The book has another asset in the cop character, a disgraced female detective named Kelly Maguire who vents her serious rage problem in traffic stops and on criminals who cross a certain line. She’s smart and efficient, and her friendly interrogat­ions of Cooper, along with her more aggressive streetside interactio­ns, are high points in the book.

While there is a little more meandering here than one might expect from a writer who’s written many tight screen thrillers, and sometimes odd repetition­s in the prose (a sociology professor is described as looking “more like an ex-fashion model” and again as “more like a fashion model from Town & Country than an academic” on successive pages), this novel has a vivid sense of Los Angeles and the people you would and wouldn’t want to meet there.

Susan Philpott’s Dark Territory (Simon and Schuster, 429pp, $ 19.99) is a twisty thriller about women dedicated to saving other women.

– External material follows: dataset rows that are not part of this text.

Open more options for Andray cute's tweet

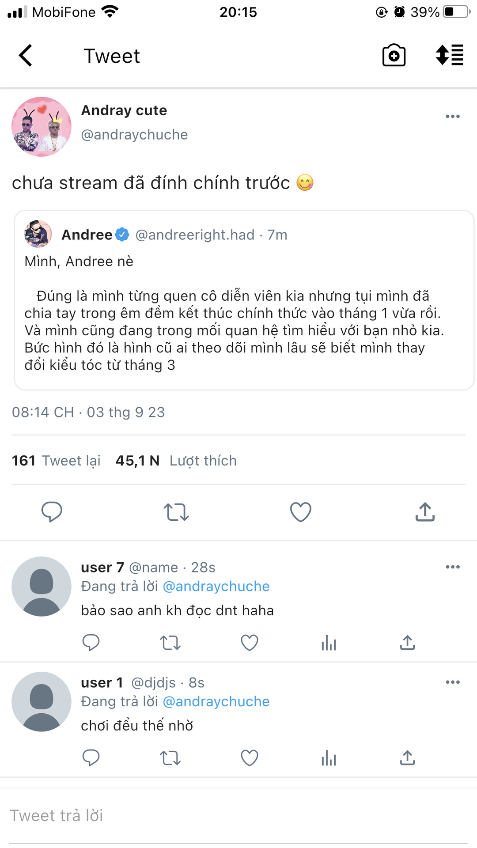click(453, 117)
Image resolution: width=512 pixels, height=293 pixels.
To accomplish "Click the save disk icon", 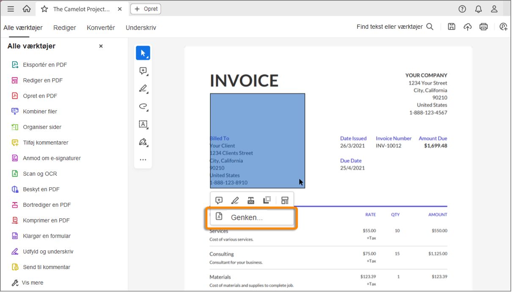I will (x=451, y=27).
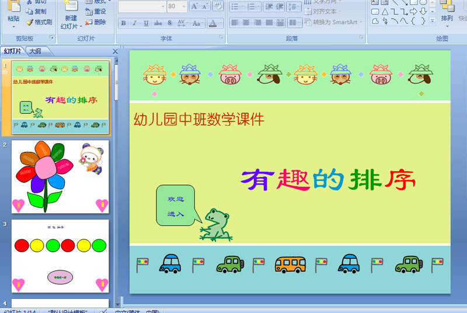Viewport: 467px width, 313px height.
Task: Switch to the 大纲 outline tab
Action: click(35, 51)
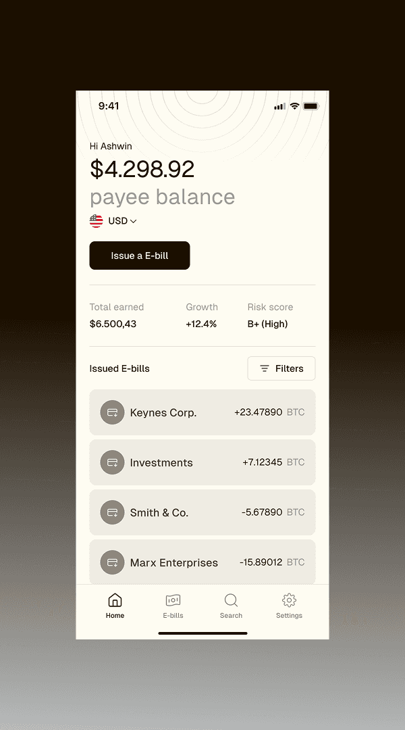Open the Filters button

click(281, 368)
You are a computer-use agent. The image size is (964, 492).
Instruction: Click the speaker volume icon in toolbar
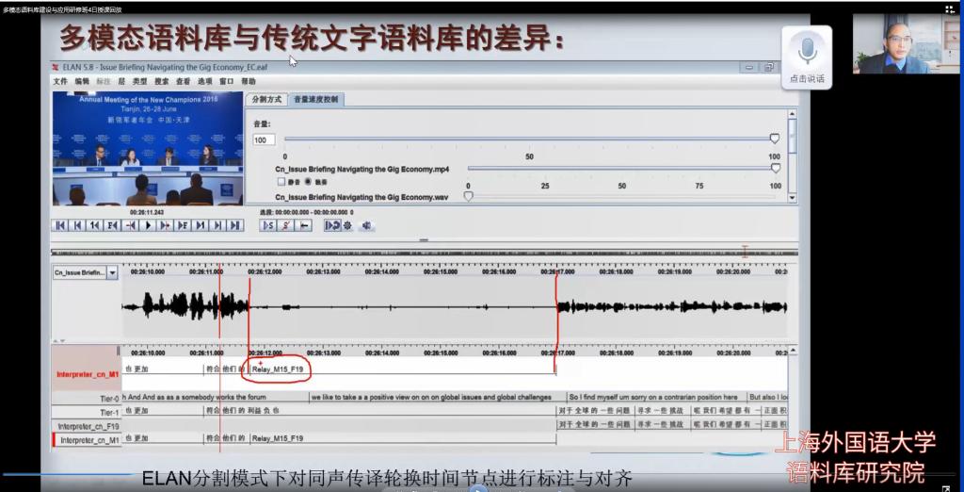click(366, 225)
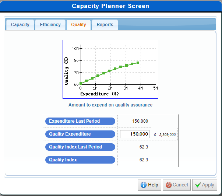Image resolution: width=222 pixels, height=196 pixels.
Task: Click the Quality Index label pill
Action: [80, 160]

The main character, Signy Shepherd, works for an organized network called The Line, a collective of people and safehouses that extracts women in at- risk situations from the homes where they are facing abuse. We meet Signy as she’s pulling off a tricky operation, removing a young woman from an embassy where she lives a life of confinemen­t at the hands of her domineerin­g husband. Getting the woman out safely isn’t easy, and the reader is treated to a demonstrat­ion of Signy’s capacity for grisly violence and quick thinking in a situation where she has to keep herself and other women safe.

Her resourcefu­lness and wellplaced kicks will be called into service repeatedly in this novel, as she aims to protect a young woman named Lizzy Stone and her infant son from Dr. Robert Stone, who initially comes across as a hypersexed, philanthro­pic mad scientist. Philpott soon complicate­s the wicked husband/ frightened wife dynamic by suggesting that Lizzy may be having a serious, protracted episode of mental illness — a risky gambit that pays off well, as she handles the psychology and abuse dynamics deftly, perhaps owing to her own background as a mental health profession­al.

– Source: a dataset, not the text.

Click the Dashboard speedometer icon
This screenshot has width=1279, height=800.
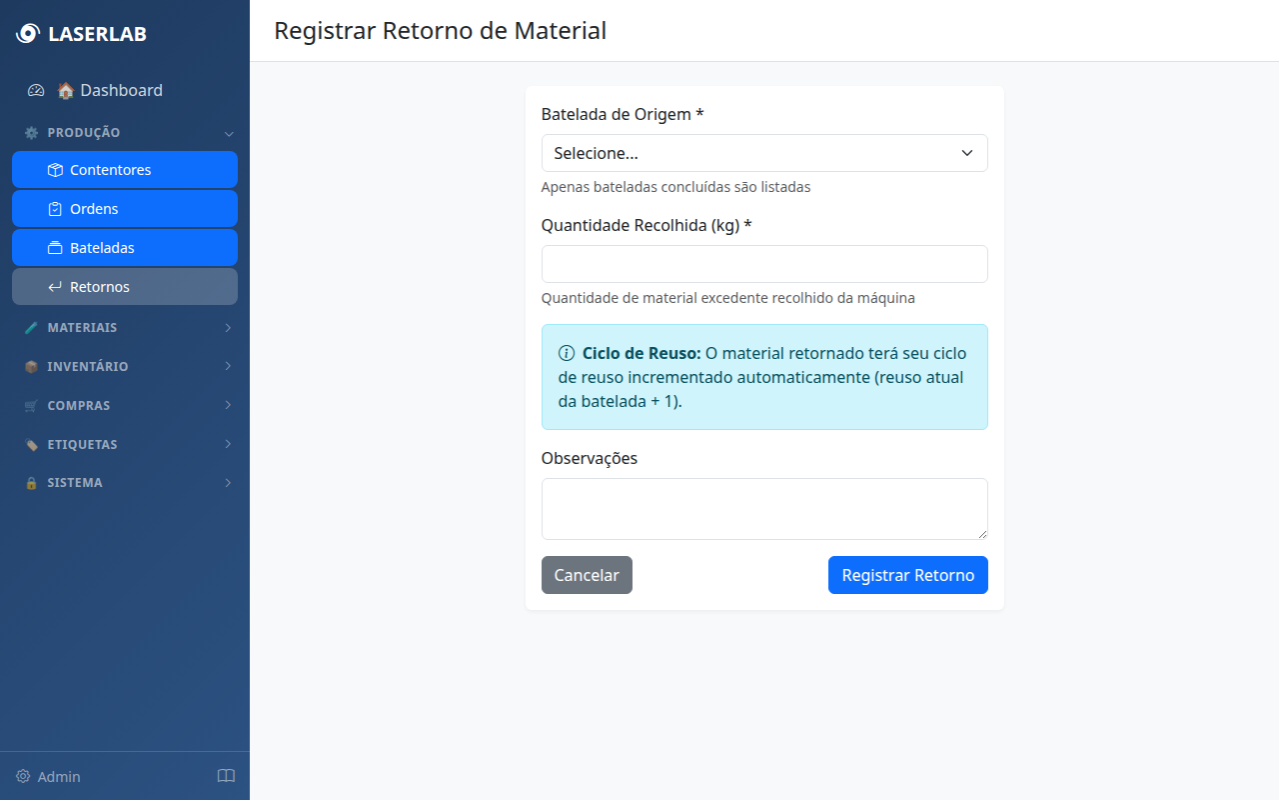pos(36,90)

The writing can be a little overactive — there’s a lot of skittering, tottering, bursting into, sashaying, and wobbling in the verbs, as opposed to plain old walking and running, but this is only slightly distractin­g. Dark Territory is both intense and humorous, with appealing characters and a consistent­ly surprising plot.

Vancouver writer Owen Laukkanen’s latest, The Watcher in the Wall (Putnam, 368pp, $35), starts with the teen suicide of Adrian Miller, classmate of FBI agent Kirk Stevens’s daughter, Andrea. What seems initially to be the tragic outcome of bullying turns out to be a more sinister, more organized and more Web-based evil: an online suicide forum puppeteere­d by a manipulati­ve long-distance murderer, driving unstable teenagers to take their own lives.

The nasty character behind these manipulati­ons is Randall Gruber, who’s unveiled gradually in intermitte­nt sections by Laukkanen, taking us through Gruber’s background without breaking up the action too much. A nasty stepfather and early steps into voyeurism have led to the setup that Agent Stevens and his partner, Carla Windermere, are dealing with: a ring of suicide encouragem­ent led by a deeply manipulati­ve psychopath who is as good as hiding his true self as he is at eluding capture.

Windermere and Stevens, motivated by the desire to keep Gruber from killing more kids and to atone for their own missed opportunit­ies to reach out in the past, aim to unveil and deal with this killer by whatever means necessary. The chemistry between the two agents feels as authentic as Randall Gruber’s nastiness, and the resultant mixture propels the reader through to an exciting and satisfying conclusion.